*TASK ITEM*. After locating the line with "The image size is (771, 1286).", set down that line and all the lines that follow it, unchanged, to the end of the records; omit the pictures.

*THE RECORDS*.
________________________

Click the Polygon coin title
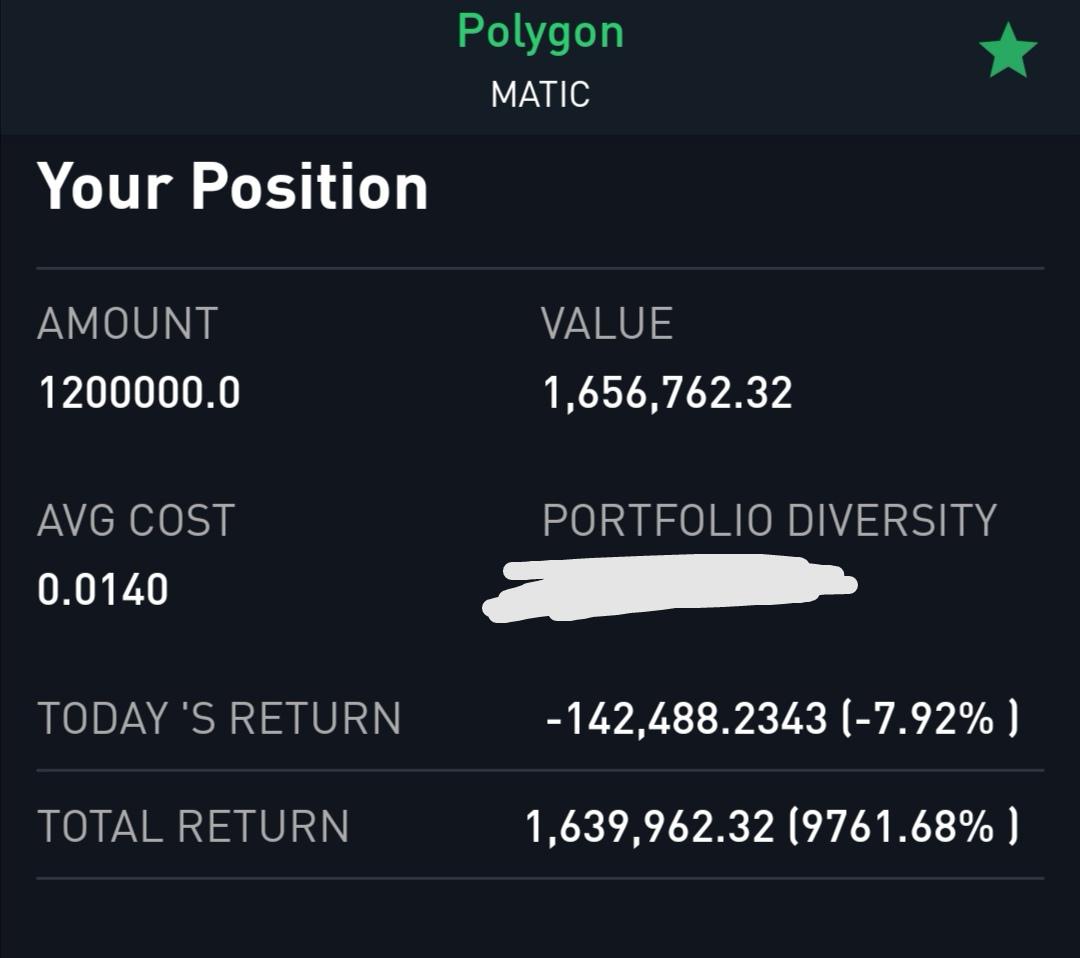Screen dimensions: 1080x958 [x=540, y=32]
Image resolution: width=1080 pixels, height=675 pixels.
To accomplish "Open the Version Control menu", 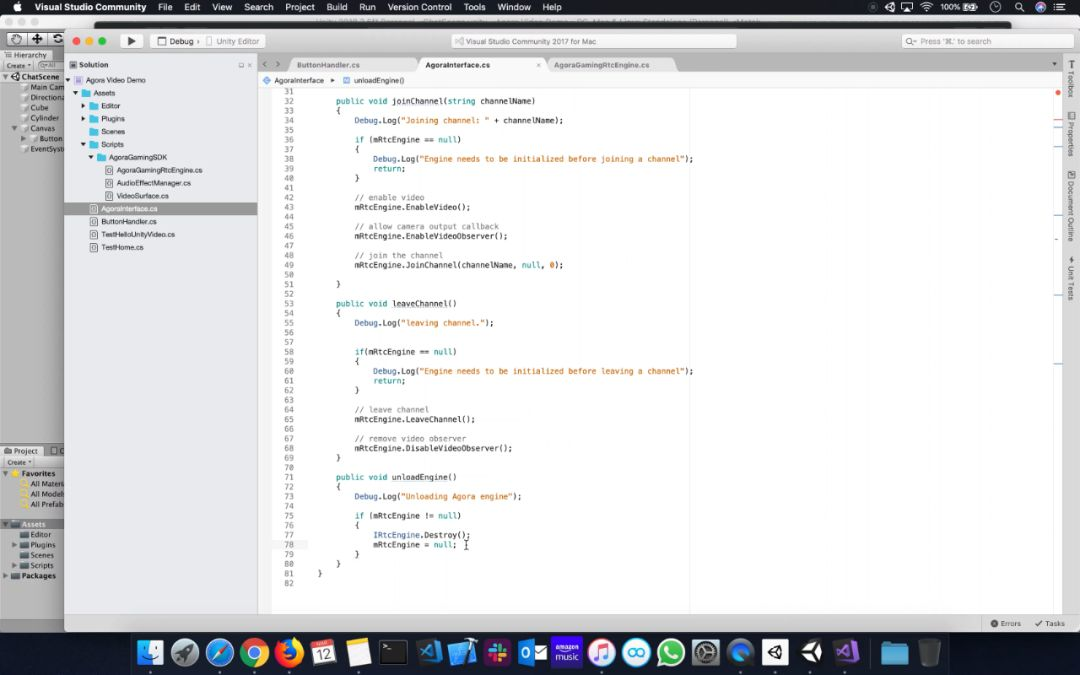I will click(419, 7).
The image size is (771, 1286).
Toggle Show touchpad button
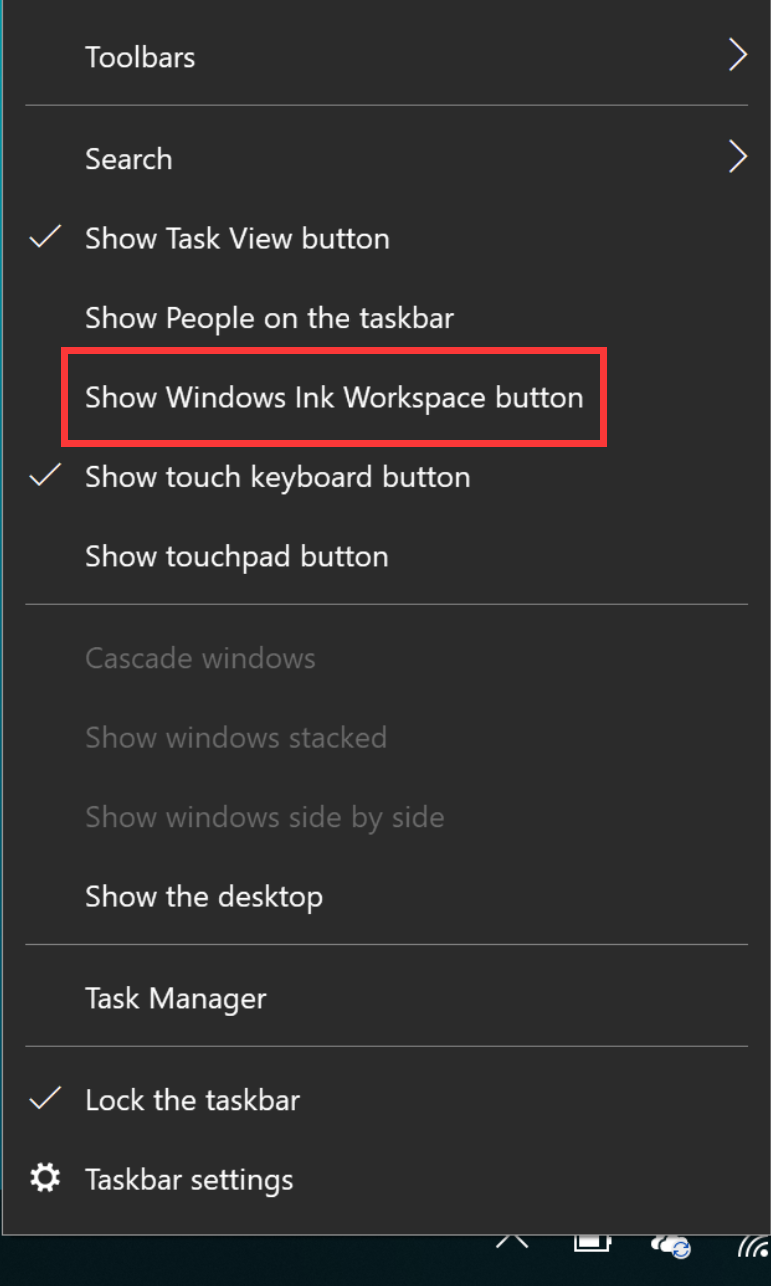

________________________

*WRITTEN RESPONSE*.
The image size is (771, 1286).
Toggle Show touchpad button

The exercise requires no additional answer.